PRISõES PORTUGUESAS: UM SISTEMA MAFIOSO

Por Carlos F. (Correspondente)

Para quem não saiba, e há muita gente em Coimbra que desconhece, aquilo que é conhecido por Penitenciária de Coimbra são duas prisões, uma principal e uma regional, classificação interessante para uma prisão secular (ou medieval, pelo aspecto!) e para uns anexos na quinta da supracitada.

Pois foi nestes anexos, pomposamente inaugurados (pelos menos, é o que indica a placa à entrada do lado de dentro, e do lado de dentro, vai-se lá saber porquê?) pelo "Exmº senhor ministro da Justiça, Vera Jardim, quando era director-geral o Sr. Dr. Celso Manata" (sic), no ano de graça de 1997, que visitamos um recluso de nome "pouco importa" e que nos contou as agruras por que tem passado, pelo facto de já ter sido etiquetado como delinquente contumaz, simultaneamente, tivemos a oportunidade de assistir a coisas interessantes.

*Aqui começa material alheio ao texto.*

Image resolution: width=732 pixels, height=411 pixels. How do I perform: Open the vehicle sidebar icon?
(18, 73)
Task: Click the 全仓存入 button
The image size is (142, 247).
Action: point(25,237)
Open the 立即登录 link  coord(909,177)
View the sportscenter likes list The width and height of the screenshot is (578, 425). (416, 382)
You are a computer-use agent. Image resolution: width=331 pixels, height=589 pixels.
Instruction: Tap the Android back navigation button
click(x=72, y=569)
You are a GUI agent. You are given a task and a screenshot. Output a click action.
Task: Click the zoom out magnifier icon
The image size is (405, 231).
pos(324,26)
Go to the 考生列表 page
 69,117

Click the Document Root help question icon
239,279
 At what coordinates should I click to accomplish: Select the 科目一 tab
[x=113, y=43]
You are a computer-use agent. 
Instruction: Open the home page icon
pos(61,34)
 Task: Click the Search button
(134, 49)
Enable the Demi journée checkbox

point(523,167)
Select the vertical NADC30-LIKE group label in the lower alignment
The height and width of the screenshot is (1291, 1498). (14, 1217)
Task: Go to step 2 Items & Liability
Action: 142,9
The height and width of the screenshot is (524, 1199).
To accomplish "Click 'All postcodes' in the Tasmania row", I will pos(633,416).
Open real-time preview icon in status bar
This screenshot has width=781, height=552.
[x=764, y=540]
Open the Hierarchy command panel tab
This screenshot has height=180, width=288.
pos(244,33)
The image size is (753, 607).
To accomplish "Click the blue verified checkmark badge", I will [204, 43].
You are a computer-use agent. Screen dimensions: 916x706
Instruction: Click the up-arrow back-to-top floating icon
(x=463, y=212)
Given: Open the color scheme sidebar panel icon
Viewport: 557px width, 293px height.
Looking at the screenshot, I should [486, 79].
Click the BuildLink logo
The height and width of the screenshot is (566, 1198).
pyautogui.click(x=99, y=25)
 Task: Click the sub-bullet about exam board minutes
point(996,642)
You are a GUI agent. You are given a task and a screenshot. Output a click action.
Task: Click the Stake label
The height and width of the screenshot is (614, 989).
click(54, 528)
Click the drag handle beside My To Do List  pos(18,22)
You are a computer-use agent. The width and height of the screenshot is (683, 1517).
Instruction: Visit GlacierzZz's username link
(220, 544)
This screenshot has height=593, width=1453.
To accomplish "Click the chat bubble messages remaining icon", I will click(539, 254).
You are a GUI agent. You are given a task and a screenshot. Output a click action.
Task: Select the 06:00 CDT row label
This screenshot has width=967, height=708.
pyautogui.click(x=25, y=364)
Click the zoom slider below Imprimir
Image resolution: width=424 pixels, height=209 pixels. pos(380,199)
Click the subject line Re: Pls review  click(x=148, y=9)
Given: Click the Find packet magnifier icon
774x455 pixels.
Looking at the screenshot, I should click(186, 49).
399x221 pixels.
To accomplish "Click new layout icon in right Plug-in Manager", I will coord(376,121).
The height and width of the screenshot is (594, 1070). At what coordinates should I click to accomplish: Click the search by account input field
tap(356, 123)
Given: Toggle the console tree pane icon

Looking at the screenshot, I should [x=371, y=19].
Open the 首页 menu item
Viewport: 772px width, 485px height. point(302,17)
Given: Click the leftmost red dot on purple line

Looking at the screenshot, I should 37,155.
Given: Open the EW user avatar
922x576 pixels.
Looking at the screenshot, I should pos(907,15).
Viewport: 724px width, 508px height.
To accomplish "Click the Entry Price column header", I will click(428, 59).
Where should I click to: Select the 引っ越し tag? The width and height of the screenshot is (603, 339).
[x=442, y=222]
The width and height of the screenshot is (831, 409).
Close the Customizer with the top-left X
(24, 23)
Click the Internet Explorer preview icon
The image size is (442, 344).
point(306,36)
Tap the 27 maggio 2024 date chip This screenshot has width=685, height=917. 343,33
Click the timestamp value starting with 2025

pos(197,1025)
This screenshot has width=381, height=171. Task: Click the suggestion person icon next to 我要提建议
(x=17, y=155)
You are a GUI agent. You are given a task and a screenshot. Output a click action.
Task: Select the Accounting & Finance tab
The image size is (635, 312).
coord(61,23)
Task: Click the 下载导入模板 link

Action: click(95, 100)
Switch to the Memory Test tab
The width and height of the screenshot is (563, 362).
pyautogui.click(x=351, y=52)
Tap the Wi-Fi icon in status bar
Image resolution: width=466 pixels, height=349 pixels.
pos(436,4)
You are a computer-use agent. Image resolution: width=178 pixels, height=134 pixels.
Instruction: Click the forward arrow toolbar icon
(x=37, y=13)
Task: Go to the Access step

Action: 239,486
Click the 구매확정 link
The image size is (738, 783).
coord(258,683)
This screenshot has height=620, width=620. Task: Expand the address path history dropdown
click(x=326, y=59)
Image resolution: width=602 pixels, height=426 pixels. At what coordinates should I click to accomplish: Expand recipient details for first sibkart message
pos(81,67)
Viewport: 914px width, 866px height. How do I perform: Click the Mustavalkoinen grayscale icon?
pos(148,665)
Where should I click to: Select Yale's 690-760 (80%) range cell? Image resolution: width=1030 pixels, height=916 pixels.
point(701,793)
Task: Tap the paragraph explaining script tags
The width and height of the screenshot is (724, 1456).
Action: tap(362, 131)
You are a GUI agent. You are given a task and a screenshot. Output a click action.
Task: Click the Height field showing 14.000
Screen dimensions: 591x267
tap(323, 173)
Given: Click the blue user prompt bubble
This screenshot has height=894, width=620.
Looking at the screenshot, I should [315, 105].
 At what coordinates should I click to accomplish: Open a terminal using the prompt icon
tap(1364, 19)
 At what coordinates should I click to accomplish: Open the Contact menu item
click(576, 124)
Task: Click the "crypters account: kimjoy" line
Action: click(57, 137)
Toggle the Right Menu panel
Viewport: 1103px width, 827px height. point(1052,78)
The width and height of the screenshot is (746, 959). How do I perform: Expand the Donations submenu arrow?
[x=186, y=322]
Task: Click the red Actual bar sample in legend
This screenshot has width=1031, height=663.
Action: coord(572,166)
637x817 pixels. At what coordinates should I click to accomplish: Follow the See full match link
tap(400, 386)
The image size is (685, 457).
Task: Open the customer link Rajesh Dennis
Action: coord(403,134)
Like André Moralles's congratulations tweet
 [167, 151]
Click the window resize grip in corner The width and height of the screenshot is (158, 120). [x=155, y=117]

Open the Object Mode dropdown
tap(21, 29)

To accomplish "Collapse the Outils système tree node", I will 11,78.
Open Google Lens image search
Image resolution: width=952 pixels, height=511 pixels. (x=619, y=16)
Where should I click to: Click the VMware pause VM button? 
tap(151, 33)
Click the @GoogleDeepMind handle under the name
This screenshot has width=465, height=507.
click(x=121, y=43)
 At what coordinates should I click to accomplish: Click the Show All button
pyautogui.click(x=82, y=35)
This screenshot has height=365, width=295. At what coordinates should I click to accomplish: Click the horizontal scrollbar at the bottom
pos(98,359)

Coisas do género de terem-nos enfiado numa espécie de refeitório, onde estariam, entre reclusos e visitas, mais de cem pessoas, todas a falar ao mesmo tempo e a ouvir-se a conversa dos vizinhos do lado, visto que nos encontrávamos sentados em mesas corridas. Conversas sob o olhar vigilante de meia dúzia de guardas, na maior parte, com cara de zombies ou de zangados com a zurrapa bebida ao almoço.

Ficámos a saber que um recluso, porque já tem o estatuto social de recluso, não tem direito a assistência médica condigna, porque ou médico não tem tempo para os doentes ou o enfermeiro, reformado, ocupa alguns momentos dos seus tempos livres a receitar aspirina para tudo e para nada, e caso esse doente tenha o azar de ter de fazer algum tratamento em hospital, como é o caso do nosso recluso que deverá fazer fisioterapia a um braço, vê essa possibilidade completamente vedada.

Os mais de duzentos reclusos da Prisão Regional de Coimbra estão amontoados em dois contentores, com 20 metros por dez, em celas de quatro, com uma alimentação bem racionada, quando a ementa é carne, nunca é mais de 50 gramas, quando peixe, este vem ainda mal cozido e ardido do gelo, e, no bar, os preços dos artigos à venda são cerca do triplo dos preços praticado cá fora (talvez por ausência de concorrência!). É assim a reabilitação social de presos, que nem todos são preventivos, e quanto a estes, é para se irem ambientado.

Em relação à gestão do EP (Estabelecimento Prisional) de Coimbra, ficamos elucidados quanto ao seu funcionamento: o director tem fama de banana e demitiu-se há muito de dirigir o que quer que seja; quem manda é o chefe dos guardas que expressou bem a sua filosofia perante o conhecimento da violação de um jovem recluso deficiente quando este se queixou, "para outra vez, usa vaselina". O mais interessante de tudo é que um dos violadores saiu pouco tempo depois com precária, talvez recompensa por alguns bons serviços!.

É notório o excesso de casos, que ocorrem nesta prisão, de "suicídios", agressões violentas, homicídios, etc, como é quase de domínio público em Coimbra quem e como introduz droga na conhecida Penitenciária. Será mesmo para se dizer: estar lá é uma penitência mas à moda da Inquisição. Quem entra, ou não sai, ou se sai é para ficar estigmatizado para toda a vida. É assim a vida! - já dizia o defunto "primeiro" Guterres.

Este nosso homem tem feito várias denúncias sobre os crimes aqui cometidos, todos com impunidade, porque há que recompensar os colaboradores e denunciantes ao serviço do director e do chefe de guardas, denúncias feitas a diversos órgãos do estado "democrático e de direito", Procuradoria-Geral da República, que por sua vez manda para a Provedoria da Justiça, Provedor da Justiça, diversos órgãos de informação, Lusa, jornais, televisões, etc, mas nada. Vamos lá ver se a, prometida para breve, inspecção às prisões por parte da Provedoria da Justiça irá levantar o véu do submundo do crime que é o sistema prisional português e levará à responsabilização dos seus principais dirigentes, estes sim, autênticos chefes mafiosos.